======== RECORDS SHOWN

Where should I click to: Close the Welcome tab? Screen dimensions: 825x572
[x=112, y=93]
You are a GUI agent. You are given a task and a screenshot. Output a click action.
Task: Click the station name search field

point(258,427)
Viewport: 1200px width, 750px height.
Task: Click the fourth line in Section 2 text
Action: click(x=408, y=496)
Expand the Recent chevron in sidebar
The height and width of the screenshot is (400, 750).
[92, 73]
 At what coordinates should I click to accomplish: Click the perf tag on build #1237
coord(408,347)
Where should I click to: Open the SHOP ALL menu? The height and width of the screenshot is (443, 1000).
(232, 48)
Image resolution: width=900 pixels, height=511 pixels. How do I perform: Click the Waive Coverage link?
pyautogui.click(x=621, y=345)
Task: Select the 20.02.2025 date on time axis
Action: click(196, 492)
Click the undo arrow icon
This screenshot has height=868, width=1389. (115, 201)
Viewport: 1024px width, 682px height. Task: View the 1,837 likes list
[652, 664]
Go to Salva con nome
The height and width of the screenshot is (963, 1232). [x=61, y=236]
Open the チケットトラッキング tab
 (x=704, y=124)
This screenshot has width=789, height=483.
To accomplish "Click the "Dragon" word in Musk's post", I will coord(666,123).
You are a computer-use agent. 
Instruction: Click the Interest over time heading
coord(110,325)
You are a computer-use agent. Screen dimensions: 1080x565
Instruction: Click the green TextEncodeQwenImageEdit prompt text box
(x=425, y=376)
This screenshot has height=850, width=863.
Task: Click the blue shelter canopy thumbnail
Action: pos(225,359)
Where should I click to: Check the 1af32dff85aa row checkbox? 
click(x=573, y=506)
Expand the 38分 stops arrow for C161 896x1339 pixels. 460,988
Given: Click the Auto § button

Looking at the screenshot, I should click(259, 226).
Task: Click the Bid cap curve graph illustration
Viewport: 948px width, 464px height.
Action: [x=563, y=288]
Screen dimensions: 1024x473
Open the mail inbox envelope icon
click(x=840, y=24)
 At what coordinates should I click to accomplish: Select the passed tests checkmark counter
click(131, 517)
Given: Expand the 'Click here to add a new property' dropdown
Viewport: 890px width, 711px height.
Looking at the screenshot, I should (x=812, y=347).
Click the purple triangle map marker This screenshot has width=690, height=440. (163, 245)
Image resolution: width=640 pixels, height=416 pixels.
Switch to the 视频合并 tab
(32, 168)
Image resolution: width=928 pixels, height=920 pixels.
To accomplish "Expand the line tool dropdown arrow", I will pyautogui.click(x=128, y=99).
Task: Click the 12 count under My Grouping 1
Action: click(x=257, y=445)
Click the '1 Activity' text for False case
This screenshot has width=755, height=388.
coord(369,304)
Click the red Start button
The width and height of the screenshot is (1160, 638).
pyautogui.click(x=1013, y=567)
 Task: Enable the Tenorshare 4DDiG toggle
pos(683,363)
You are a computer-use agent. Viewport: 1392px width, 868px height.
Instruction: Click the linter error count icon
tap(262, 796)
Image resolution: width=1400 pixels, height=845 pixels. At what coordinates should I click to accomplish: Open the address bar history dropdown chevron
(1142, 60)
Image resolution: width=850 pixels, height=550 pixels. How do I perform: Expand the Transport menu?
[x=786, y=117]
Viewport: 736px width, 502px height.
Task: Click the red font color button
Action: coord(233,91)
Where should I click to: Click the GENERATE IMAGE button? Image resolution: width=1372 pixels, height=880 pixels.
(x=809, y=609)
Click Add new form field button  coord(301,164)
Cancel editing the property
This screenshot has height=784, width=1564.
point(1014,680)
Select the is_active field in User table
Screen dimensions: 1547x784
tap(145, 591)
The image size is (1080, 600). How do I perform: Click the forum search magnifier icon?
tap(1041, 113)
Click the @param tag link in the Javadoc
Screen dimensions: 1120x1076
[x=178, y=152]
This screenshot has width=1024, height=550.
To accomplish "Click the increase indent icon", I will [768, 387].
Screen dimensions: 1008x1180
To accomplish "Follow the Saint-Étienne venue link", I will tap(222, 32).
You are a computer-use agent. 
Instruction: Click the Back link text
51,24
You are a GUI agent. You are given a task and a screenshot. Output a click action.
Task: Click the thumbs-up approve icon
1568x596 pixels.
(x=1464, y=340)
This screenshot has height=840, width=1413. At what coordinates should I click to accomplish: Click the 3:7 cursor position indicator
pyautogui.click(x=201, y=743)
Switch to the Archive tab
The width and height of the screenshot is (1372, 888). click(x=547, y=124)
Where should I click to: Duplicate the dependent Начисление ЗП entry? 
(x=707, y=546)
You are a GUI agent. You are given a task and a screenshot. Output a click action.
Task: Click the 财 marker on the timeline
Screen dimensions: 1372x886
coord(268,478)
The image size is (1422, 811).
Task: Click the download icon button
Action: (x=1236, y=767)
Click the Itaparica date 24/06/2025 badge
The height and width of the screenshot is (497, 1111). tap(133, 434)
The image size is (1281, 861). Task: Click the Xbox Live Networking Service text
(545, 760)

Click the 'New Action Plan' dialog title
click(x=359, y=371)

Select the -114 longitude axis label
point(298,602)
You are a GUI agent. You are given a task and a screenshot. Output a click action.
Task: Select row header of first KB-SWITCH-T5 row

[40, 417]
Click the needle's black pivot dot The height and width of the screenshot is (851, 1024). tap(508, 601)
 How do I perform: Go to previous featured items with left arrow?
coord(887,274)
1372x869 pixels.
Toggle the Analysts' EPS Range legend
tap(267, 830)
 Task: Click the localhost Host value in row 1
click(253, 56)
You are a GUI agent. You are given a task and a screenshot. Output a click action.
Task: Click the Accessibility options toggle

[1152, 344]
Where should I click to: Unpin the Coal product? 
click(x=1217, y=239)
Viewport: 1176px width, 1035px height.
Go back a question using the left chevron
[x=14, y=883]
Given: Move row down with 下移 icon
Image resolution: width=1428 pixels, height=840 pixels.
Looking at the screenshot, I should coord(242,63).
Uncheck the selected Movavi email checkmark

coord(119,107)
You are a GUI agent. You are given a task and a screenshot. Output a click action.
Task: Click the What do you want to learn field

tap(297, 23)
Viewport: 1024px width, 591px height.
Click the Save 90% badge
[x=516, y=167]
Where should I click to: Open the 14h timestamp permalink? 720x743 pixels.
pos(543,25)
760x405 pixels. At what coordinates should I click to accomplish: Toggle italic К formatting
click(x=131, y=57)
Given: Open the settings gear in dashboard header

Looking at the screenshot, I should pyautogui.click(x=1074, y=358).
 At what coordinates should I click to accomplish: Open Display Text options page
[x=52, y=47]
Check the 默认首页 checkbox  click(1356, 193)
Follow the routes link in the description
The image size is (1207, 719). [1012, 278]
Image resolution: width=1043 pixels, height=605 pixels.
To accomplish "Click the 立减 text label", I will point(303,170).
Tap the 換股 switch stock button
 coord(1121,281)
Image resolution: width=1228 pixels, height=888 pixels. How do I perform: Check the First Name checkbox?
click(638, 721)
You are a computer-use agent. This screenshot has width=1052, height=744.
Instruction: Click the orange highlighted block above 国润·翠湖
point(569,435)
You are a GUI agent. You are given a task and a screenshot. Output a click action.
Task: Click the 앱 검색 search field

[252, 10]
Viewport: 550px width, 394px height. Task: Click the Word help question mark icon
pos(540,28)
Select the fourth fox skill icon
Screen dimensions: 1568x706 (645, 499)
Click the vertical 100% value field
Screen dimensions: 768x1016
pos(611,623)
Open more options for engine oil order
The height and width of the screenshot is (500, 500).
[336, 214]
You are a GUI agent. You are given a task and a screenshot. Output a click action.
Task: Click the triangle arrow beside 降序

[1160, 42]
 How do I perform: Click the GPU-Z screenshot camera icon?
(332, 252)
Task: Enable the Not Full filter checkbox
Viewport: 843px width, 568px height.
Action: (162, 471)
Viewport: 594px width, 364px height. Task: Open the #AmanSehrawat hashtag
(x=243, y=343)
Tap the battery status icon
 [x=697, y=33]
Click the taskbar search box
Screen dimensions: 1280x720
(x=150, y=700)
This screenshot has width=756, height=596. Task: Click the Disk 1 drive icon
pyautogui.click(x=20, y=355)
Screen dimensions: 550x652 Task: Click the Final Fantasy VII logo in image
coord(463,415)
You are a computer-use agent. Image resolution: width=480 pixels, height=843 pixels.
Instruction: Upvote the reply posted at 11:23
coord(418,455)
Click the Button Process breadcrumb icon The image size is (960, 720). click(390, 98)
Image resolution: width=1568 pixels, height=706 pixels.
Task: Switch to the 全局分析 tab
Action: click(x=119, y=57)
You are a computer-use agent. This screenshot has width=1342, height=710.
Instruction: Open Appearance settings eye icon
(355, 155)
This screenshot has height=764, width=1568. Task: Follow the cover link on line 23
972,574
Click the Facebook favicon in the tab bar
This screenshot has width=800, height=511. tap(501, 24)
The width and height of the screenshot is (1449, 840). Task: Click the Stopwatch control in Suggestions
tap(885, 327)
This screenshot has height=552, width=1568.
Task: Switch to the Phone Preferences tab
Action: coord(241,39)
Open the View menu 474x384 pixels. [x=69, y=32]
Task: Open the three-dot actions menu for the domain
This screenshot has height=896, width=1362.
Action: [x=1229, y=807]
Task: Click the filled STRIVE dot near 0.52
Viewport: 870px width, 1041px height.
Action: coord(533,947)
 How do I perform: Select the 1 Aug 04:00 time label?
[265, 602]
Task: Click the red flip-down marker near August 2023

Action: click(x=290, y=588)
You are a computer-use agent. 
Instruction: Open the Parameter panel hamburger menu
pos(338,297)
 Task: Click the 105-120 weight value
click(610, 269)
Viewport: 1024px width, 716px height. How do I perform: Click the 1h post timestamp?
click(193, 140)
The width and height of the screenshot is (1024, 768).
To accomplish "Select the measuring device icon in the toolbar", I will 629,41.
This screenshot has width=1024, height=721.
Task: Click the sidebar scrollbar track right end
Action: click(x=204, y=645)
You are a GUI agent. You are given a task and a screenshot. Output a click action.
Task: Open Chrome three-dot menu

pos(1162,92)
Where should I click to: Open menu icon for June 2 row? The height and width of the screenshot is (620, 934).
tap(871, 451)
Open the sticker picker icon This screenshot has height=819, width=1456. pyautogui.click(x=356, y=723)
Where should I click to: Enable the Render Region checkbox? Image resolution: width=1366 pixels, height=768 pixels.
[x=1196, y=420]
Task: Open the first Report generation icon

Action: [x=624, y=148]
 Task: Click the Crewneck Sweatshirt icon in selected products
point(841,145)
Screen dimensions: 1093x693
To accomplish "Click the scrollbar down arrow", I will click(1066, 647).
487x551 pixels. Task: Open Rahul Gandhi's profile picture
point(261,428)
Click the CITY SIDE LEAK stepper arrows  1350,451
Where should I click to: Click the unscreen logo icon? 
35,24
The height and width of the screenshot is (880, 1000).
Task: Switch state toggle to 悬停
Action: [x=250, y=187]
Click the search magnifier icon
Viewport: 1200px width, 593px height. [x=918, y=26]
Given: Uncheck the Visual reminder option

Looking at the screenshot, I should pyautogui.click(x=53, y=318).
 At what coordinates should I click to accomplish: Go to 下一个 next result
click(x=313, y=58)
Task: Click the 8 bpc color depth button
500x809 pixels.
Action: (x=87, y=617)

================

• DIRECTION:
Please turn everything from the line containing "Task: Click the 8 bpc color depth button" down to the end of the records into a numbered list, leaving out blank lines.

• EXPECTED ANSWER:
1. Task: Click the 8 bpc color depth button
2. 500x809 pixels.
3. Action: (x=87, y=617)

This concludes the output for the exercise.